# Example: Fair Partitioning of Synthetic Data

This notebook demonstrates the use of fair partitioning algorithms (FairGroups and FairKMeans) on synthetic data. We'll create a dataset with known ground truth partitions and compare how different algorithms perform in identifying fair groups.

We suppose that $L \sim \mathcal{U}(0,100)$ and corresponding $Y \sim  Bernoulli(p(L))$, where $p(L) = 0.1 \times\mathbf{1}_{\{L \leq 20\}} + 0.3 \times\mathbf{1}_{\{20 < L \leq 30\}} + 0.5\times\mathbf{1}_{\{30 < L \leq 55\}} + 0.7\times\mathbf{1}_{\{55 < L \leq 88\}} + 0.9\times\mathbf{1}_{\{88 < L \leq 100\}}$. We sample $N=50000$ pairs of observations $(L, Y)$ from this distribution $\mathcal{D}$. 

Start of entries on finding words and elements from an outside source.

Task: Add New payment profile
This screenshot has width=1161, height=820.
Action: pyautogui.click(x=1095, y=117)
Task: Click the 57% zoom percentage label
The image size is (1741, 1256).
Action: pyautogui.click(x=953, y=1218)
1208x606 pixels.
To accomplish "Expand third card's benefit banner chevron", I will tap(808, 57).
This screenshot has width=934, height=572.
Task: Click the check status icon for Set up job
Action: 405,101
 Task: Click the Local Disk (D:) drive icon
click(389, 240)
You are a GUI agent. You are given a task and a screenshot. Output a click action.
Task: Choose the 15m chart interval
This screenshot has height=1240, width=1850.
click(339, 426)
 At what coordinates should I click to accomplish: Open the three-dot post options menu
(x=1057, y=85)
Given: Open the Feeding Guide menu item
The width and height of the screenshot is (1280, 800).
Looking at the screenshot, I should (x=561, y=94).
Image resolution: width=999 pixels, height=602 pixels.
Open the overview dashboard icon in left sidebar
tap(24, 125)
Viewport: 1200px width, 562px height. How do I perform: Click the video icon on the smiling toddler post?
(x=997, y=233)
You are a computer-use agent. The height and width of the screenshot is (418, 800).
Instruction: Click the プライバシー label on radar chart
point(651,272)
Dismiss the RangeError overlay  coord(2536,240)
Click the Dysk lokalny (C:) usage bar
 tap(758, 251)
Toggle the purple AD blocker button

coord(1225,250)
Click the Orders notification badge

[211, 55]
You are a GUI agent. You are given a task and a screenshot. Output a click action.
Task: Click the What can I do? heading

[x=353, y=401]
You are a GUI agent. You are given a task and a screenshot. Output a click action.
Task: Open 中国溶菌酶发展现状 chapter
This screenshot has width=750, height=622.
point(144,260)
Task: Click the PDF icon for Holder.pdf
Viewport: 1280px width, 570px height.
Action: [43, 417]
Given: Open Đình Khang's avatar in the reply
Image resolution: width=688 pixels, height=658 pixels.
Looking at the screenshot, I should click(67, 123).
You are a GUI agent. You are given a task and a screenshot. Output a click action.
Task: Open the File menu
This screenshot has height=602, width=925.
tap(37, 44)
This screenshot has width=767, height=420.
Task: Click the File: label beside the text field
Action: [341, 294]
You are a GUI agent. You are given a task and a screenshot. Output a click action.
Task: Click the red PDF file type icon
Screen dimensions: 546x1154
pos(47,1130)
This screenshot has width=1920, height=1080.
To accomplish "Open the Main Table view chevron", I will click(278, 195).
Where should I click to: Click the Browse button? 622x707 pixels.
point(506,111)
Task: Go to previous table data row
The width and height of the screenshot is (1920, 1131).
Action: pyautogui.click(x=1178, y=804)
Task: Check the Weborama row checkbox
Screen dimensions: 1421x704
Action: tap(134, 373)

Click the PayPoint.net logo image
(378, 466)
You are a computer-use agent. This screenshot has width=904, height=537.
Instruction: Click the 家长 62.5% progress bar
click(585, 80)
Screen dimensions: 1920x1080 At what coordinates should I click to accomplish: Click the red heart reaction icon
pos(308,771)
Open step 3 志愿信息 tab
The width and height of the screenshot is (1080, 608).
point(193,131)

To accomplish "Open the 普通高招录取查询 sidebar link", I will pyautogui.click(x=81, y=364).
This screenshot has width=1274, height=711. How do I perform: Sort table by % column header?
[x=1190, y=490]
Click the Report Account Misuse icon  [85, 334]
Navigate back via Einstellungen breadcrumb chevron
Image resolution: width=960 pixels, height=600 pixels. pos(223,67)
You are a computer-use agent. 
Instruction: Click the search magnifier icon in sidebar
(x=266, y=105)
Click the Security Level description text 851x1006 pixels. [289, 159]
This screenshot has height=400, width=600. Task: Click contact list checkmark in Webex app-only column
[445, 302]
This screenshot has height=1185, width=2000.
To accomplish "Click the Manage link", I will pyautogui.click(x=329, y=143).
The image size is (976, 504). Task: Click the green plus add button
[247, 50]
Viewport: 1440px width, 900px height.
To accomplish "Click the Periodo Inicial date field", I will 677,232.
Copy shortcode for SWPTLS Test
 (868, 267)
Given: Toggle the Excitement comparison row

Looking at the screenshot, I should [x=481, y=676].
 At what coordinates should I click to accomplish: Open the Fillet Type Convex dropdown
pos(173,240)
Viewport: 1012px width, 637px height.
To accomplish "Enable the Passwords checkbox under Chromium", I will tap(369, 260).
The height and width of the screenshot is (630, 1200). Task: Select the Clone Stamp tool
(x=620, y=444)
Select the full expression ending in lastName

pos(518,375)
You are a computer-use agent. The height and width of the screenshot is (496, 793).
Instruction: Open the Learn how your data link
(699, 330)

We apply FairKMeans and FairGroups methods to find the partition $\mathcal{P} = \{\mathcal{P}_k\}_{k=1}^K$ of $L$, using $\Phi(S^\mathcal{P}) = \mathbb{P}(Y = 1 | S^\mathcal{P}) - \mathbb{P}(Y = 1)$, where $S^\mathcal{P} = k \iff L \in \mathcal{P}_k, \text{ where } k=1,\dots,K$. 

In [1]:
import numpy as np

# Import fair grouping algorithms and utility functions
from fair_partition.partition_estimation import FairGroups, FairKMeans
from fair_partition.fairness_metrics import get_conditional_positive_y_proba
from fair_partition.visualization import plot_partition, plot_partition_with_ci, plot_conditional_proba

In [2]:
# Set random seed for reproducibility
np.random.seed(13)

In [3]:
# Generate synthetic data
nb_groups = 5  # Number of groups to partition into
nb_obs = 10000  # Number of observations per group

# Define ground truth partition boundaries
gt_partition = np.array([0, 20, 30, 55, 88, 100])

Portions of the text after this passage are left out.